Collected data

____

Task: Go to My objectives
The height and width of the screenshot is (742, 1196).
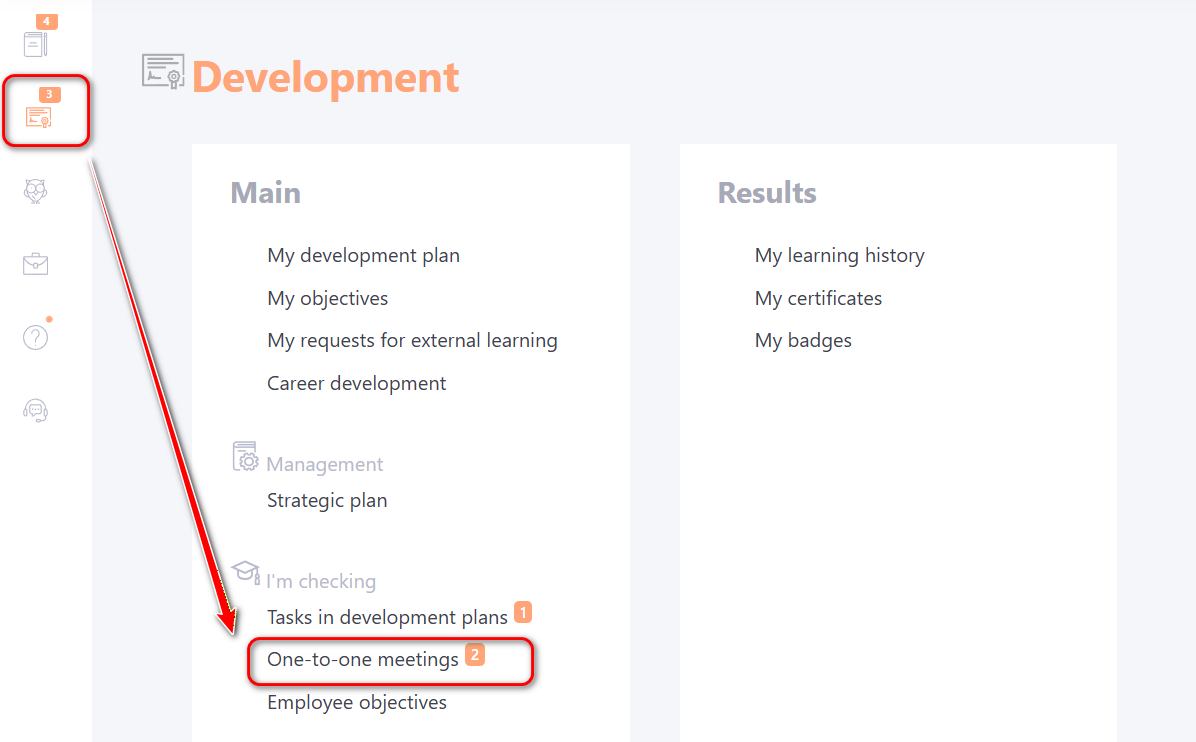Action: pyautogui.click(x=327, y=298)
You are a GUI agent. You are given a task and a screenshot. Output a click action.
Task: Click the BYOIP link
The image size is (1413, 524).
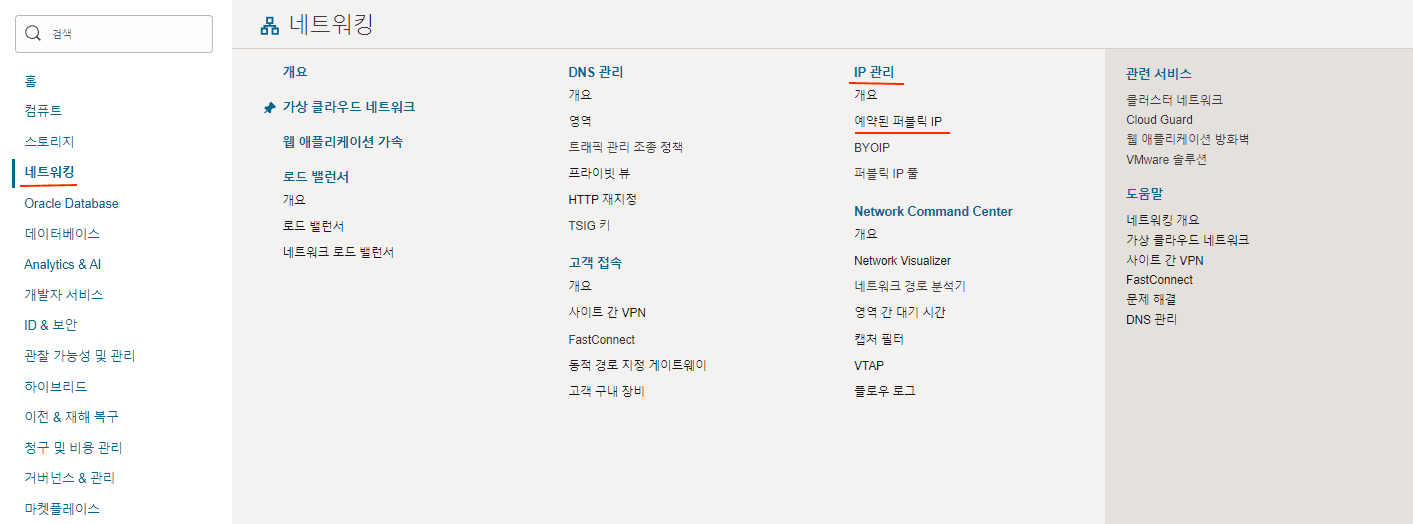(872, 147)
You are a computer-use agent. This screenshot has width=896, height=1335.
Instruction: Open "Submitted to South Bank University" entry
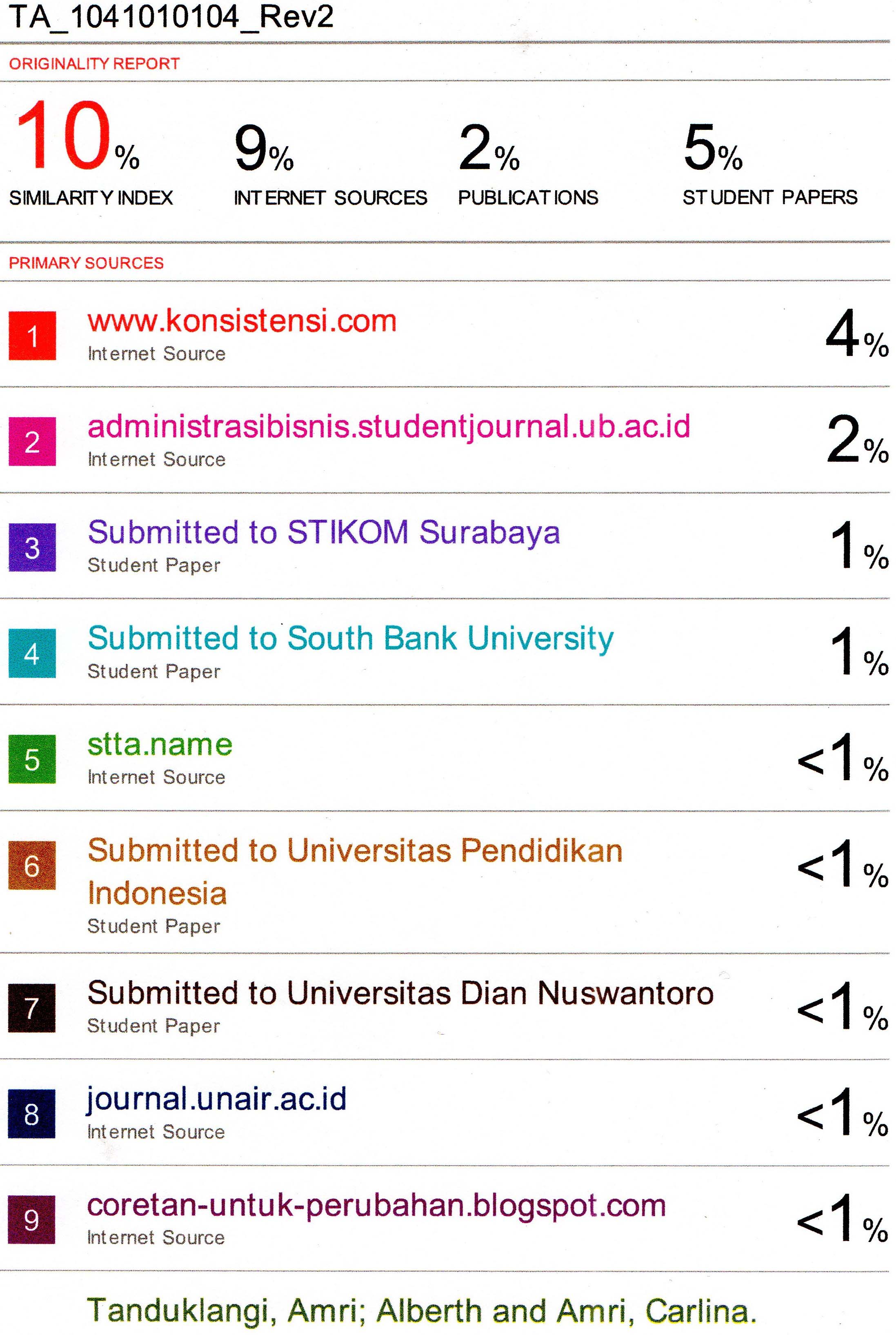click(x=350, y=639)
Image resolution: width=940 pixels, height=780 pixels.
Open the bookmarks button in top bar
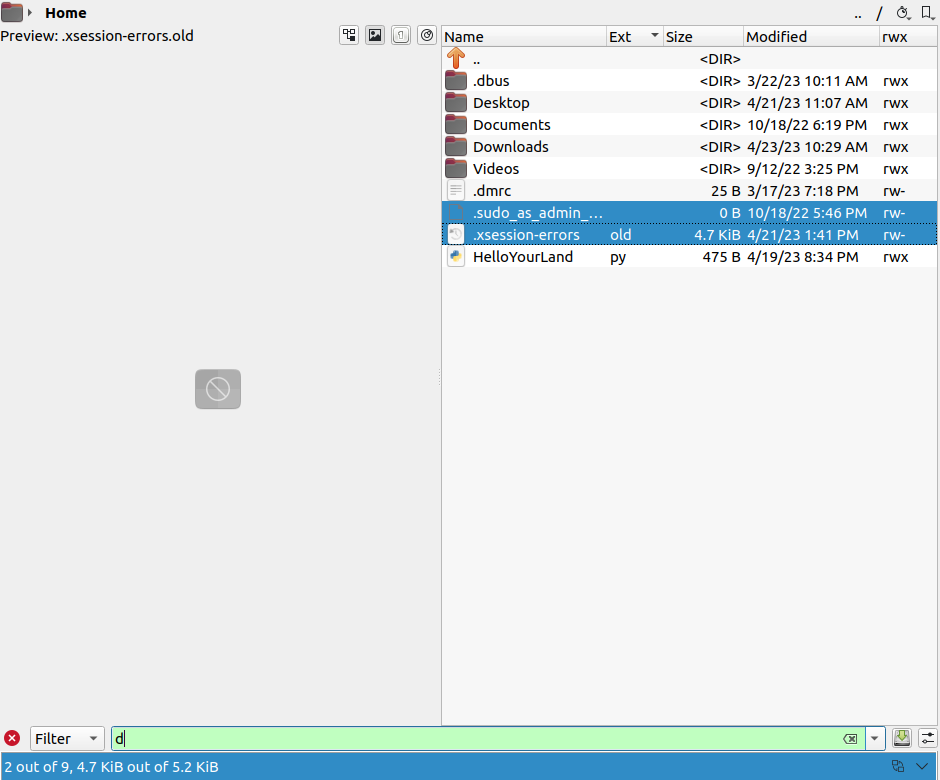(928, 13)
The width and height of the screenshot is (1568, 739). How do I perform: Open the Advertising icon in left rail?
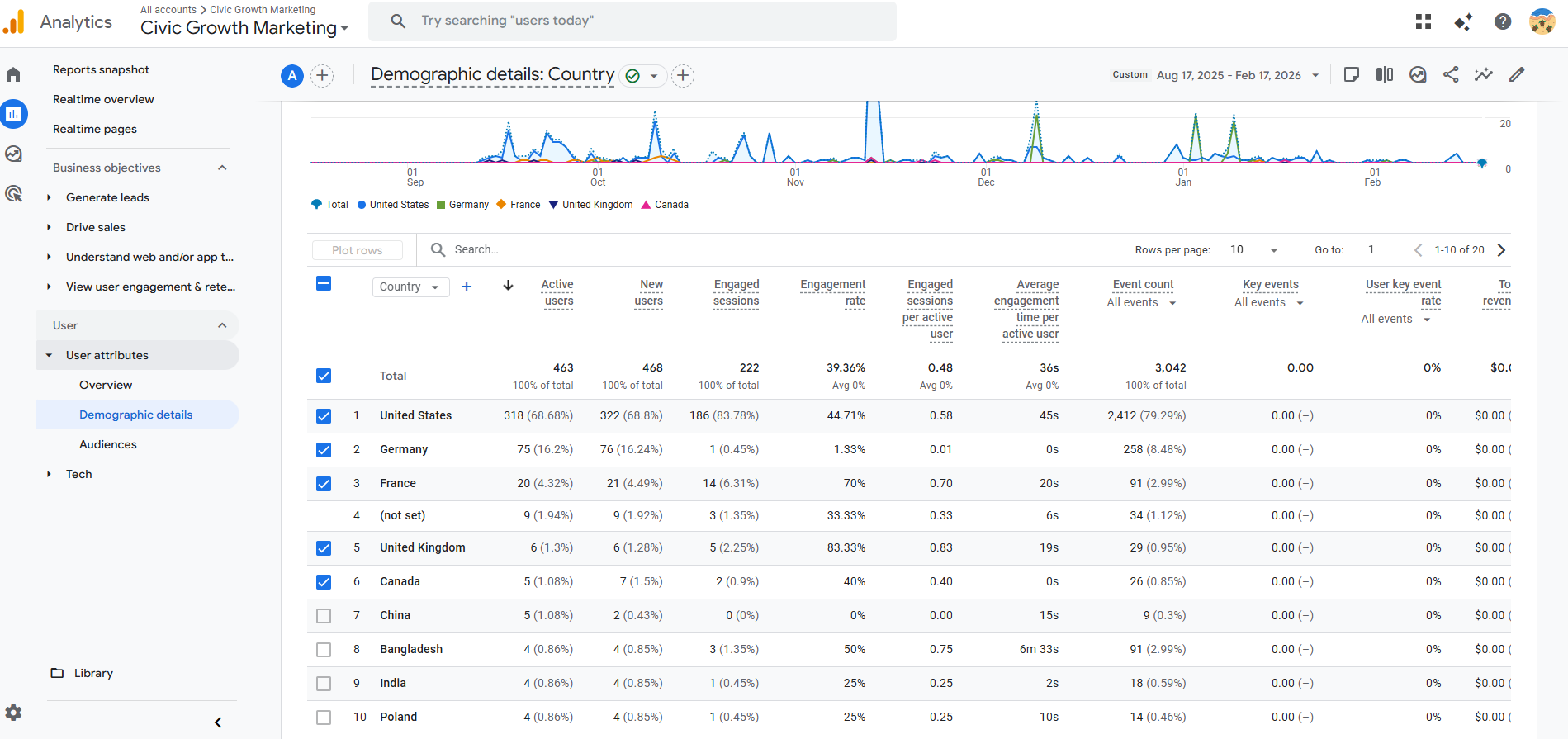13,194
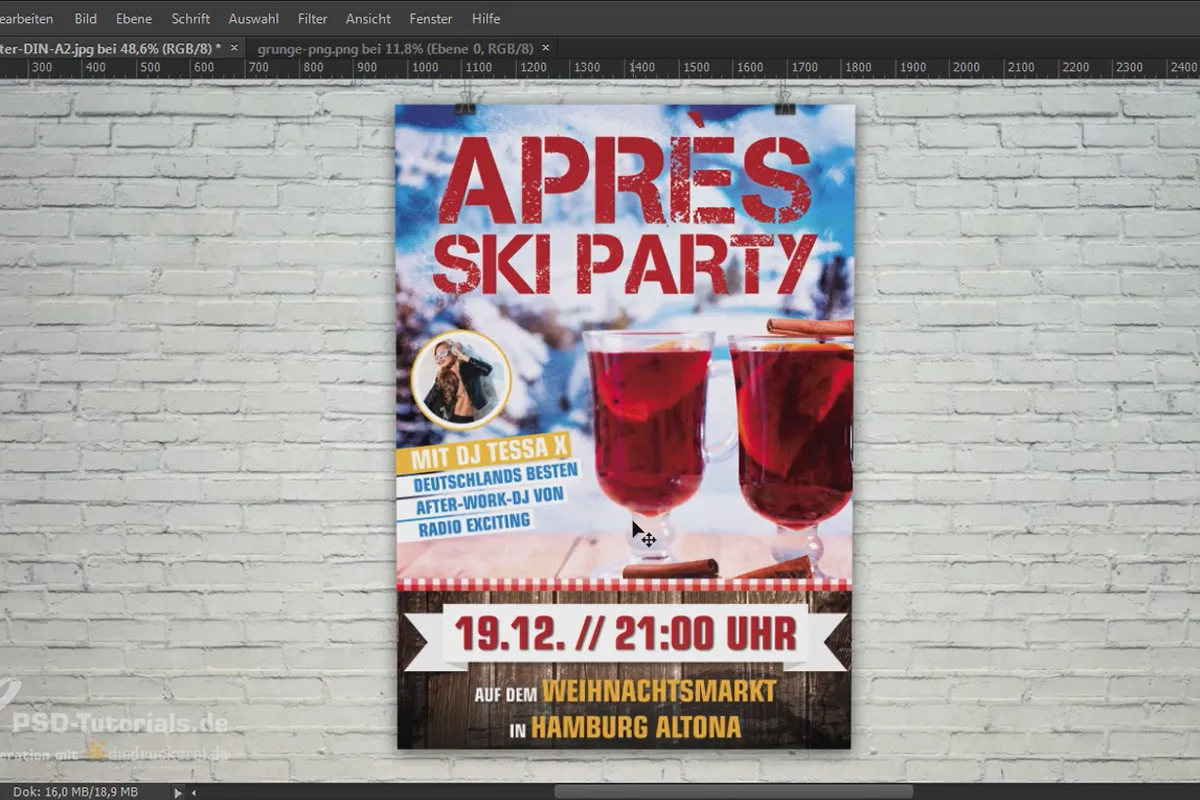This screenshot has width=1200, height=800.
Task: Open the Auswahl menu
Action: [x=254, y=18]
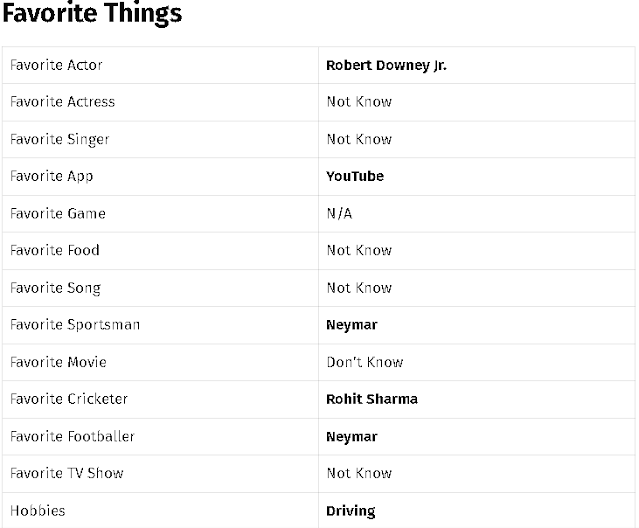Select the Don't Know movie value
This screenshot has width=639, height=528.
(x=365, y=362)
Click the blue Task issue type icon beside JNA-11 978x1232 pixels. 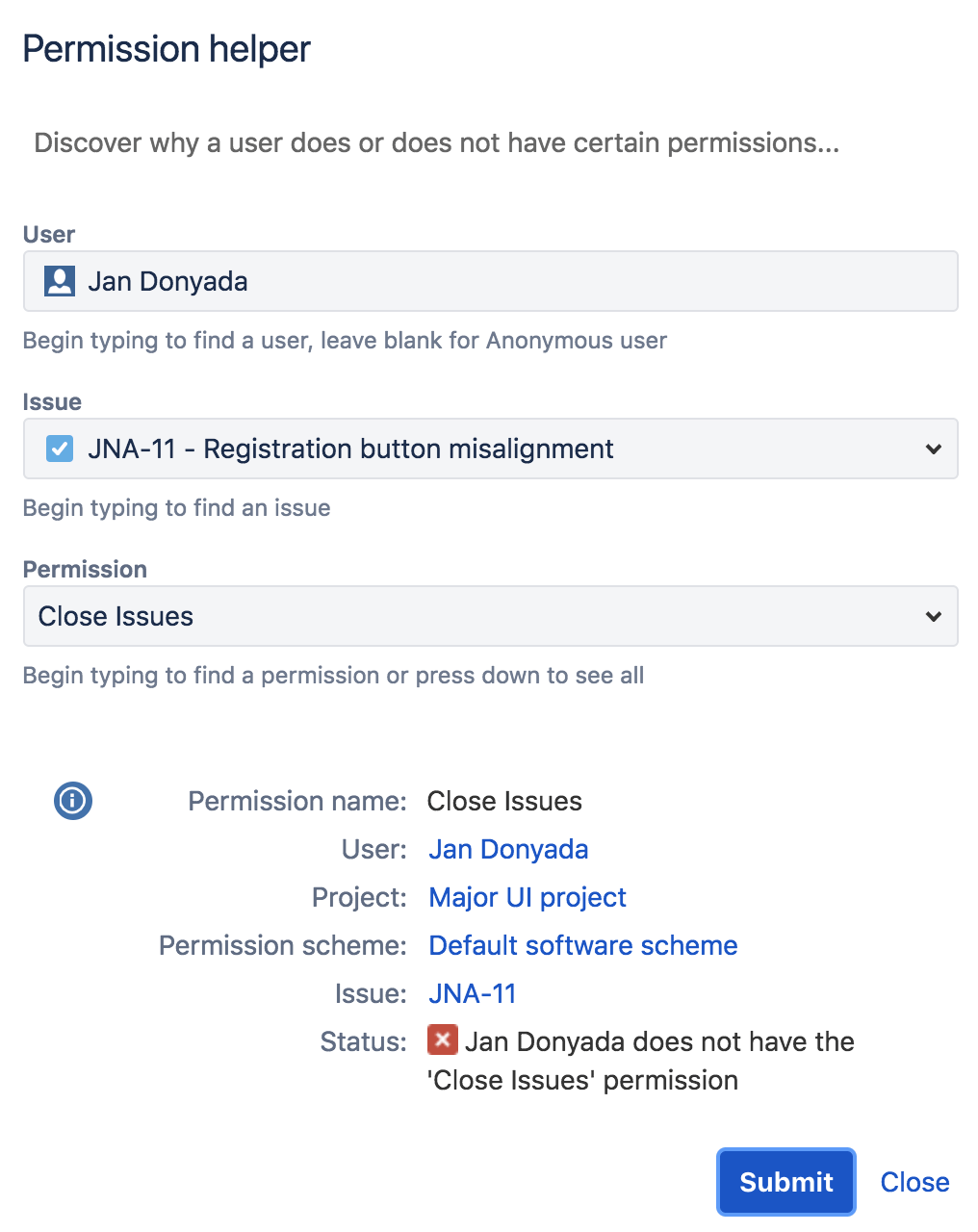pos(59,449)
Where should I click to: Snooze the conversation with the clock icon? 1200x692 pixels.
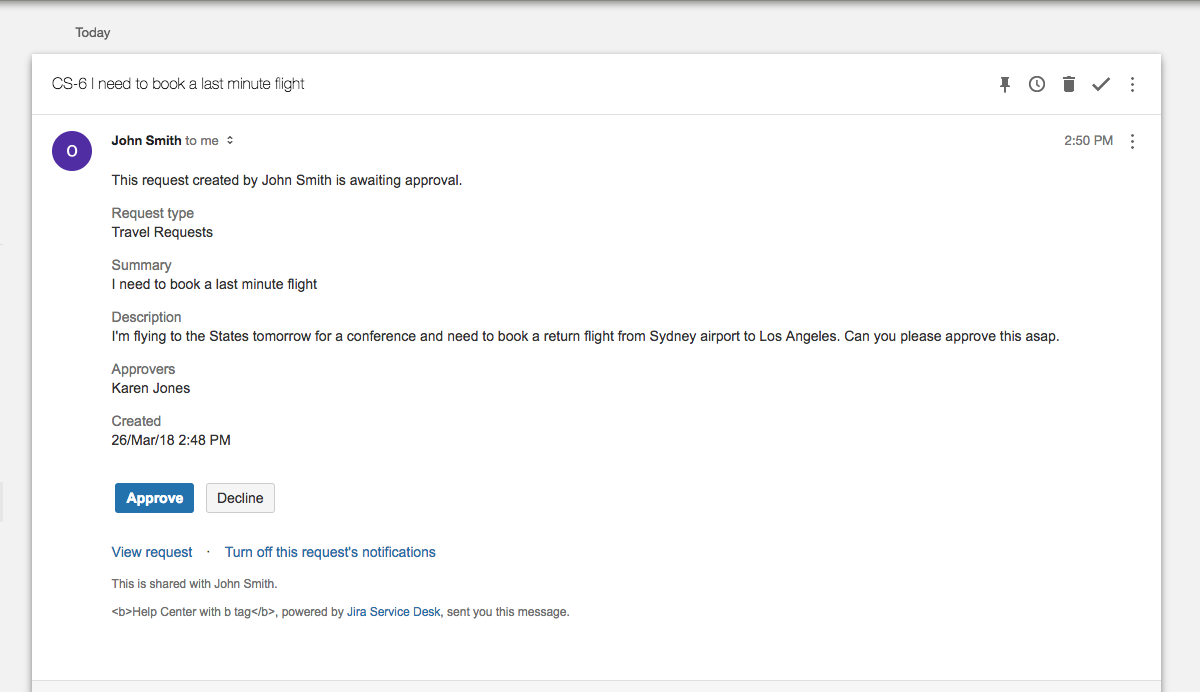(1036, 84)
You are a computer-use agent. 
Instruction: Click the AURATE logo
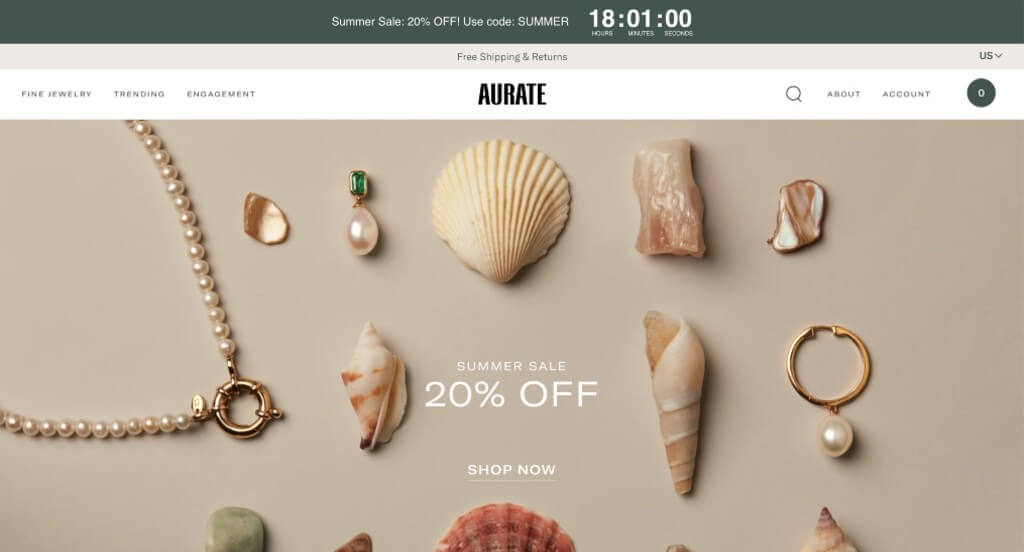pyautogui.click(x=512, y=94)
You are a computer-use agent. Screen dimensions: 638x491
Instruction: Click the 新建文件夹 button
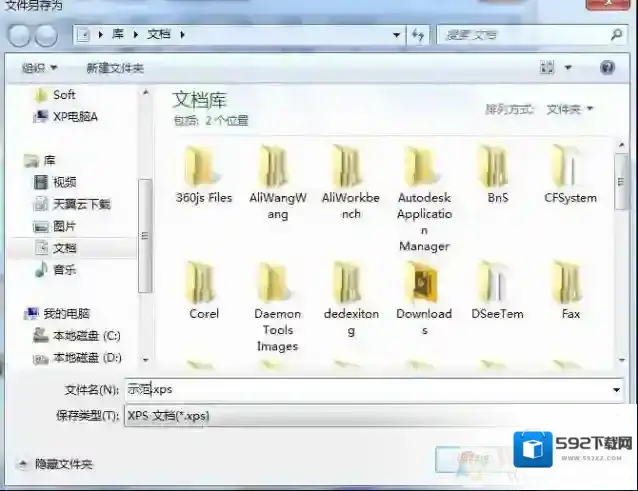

____

In the entries above, find each line with "agent" and copy it.

### Answer space
You are a GUI agent. You are given a task and a screenshot. Output a click action.
You are a computer-use agent. This screenshot has width=896, height=1335.
You are a computer-use agent. 
You are a computer-use agent. Screen dimensions: 638x491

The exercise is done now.